No one knows that exactly, though its color resembles that of some comets made of rock and ice. Oumuamua, after passing through the sun, accelerated as if he were being pushed from his surface by a "gassing" of frozen material, which seemed to confirm his identity as a comet. However, NASA's Spitzer Space Telescope observations showed no comet-like tail of gas or dust and bewildering astronomers.
"It must be a comet to explain the acceleration," Meech said, adding that it could be different from the comets we know when it was born around another star. In addition, during his long journey through space, Oumuamua would have been blasted with radiation and dust that might have formed a crust that would have retained most of the frozen gases inside. Such a rough journey could also be responsible for its long, thin shape.
Where did Oumuamua come from? Where are we going?
Oumuamua came from the direction of the constellation Lyra and now goes to the constellation Pegasus. His path and movement obviously do not match those of a nearby star. Tracing his movements, a team of astronomers discovered that a million years ago, Oumuamua was near a small red star called HIP 3757, indicating that this was the possible starting point.
The gravitational pull of the sun slows Oumuamua. but not enough to hold on to it. It will eventually settle at its cruising speed of 59,000 miles per second (16 miles per second) and wander between the stars of the Milky Way galaxy.
Could it really be an alien ship?
Harvard astronomer Avi Loeb gave this controversial idea a big boost with a scientific paper arguing that Oumuamua's unusual shape and its surprising acceleration suggest it could be a light sail – a sunshine-driven one Spaceship – of aliens. Loeb does not say it's an alien craft, only scientists should consider the possibility.
The paper was rejected by many astronomers, but it inspired some researchers to listen (meaninglessly) to radio transmissions from Oumuamua.
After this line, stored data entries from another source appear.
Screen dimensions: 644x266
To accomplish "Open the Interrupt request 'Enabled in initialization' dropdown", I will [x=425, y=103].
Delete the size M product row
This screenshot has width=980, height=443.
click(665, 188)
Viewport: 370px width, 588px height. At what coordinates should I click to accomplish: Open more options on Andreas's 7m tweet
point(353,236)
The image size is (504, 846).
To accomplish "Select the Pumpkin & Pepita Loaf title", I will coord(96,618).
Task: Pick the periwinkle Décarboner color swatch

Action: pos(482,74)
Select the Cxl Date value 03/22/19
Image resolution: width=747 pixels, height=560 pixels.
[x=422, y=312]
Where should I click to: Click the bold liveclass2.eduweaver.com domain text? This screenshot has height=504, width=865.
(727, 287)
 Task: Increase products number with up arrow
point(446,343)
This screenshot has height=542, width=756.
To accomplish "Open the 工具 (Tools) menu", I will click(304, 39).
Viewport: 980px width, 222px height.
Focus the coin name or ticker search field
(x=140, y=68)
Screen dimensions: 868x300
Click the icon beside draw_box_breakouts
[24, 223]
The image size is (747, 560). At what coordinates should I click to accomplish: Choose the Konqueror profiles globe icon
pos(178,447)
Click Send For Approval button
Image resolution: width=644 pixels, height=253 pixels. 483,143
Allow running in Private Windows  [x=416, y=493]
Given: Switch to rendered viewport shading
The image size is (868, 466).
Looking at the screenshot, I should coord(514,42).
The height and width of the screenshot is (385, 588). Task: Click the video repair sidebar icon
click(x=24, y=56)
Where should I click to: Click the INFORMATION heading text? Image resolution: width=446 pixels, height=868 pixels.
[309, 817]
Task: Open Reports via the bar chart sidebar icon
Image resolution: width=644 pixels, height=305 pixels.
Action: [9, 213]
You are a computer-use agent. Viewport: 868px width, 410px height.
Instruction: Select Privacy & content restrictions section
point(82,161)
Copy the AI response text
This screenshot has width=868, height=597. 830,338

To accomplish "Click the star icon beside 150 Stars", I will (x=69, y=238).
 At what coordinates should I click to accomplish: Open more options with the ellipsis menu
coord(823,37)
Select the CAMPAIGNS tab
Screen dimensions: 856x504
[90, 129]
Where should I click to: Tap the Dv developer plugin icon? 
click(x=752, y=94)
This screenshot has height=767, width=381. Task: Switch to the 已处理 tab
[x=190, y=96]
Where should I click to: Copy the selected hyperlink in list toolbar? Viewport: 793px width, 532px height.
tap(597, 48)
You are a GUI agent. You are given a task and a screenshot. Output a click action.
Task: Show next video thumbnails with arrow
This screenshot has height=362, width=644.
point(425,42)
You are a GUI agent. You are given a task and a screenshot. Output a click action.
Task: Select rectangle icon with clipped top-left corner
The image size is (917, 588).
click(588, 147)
This suggests that the only way to find out what is certain is to study it up close.
Against this backdrop, a group of aerospace engineers developed the Lyra project, a proposal for an ultra-fast spacecraft that could catch up. Oumuamua The authors suggest that such a mission would be possible by sending a large rocket around the sun on a skid orbit ,
Is Oumuama really unique?
Although Oumuamua is the first object of its kind, astronomers have ever been observed. I think it could give trillions of others. It is possible that they passed us all the time, but are so fast and powerless that we have missed them so far.
The large Synoptic Surveying Telescope in Chile, which scans the sky continuously at 27 feet. Light collecting mirrors could detect more of such objects when it goes into operation in 2022. If it is no longer unique, astronomers should finally get a clearer picture of what Oumuamua really is.